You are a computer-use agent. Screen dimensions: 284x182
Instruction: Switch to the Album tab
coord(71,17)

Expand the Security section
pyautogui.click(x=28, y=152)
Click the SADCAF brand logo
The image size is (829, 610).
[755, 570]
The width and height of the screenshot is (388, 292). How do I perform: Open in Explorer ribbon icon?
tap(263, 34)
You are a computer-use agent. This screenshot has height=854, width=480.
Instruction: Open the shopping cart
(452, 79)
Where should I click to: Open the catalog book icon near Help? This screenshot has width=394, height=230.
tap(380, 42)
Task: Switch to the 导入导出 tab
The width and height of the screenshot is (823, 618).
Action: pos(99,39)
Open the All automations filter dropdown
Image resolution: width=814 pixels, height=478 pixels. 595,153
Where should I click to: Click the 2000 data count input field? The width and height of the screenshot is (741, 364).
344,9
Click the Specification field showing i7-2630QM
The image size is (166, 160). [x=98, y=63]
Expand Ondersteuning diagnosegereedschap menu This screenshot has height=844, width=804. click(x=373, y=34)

• • • • • • •

PROBLEM TO SOLVE: Return the material exactly as it stands.

EXERCISE OUTPUT:
You are a computer-use agent. Screen dimensions: 284x182
Instruction: Switch to the Album tab
coord(71,17)

Expand the Security section
pyautogui.click(x=28, y=152)
Click the SADCAF brand logo
The image size is (829, 610).
[755, 570]
The width and height of the screenshot is (388, 292). How do I perform: Open in Explorer ribbon icon?
tap(263, 34)
You are a computer-use agent. This screenshot has height=854, width=480.
Instruction: Open the shopping cart
(452, 79)
Where should I click to: Open the catalog book icon near Help? This screenshot has width=394, height=230.
tap(380, 42)
Task: Switch to the 导入导出 tab
The width and height of the screenshot is (823, 618).
Action: pos(99,39)
Open the All automations filter dropdown
Image resolution: width=814 pixels, height=478 pixels. 595,153
Where should I click to: Click the 2000 data count input field? The width and height of the screenshot is (741, 364).
344,9
Click the Specification field showing i7-2630QM
The image size is (166, 160). [x=98, y=63]
Expand Ondersteuning diagnosegereedschap menu This screenshot has height=844, width=804. click(x=373, y=34)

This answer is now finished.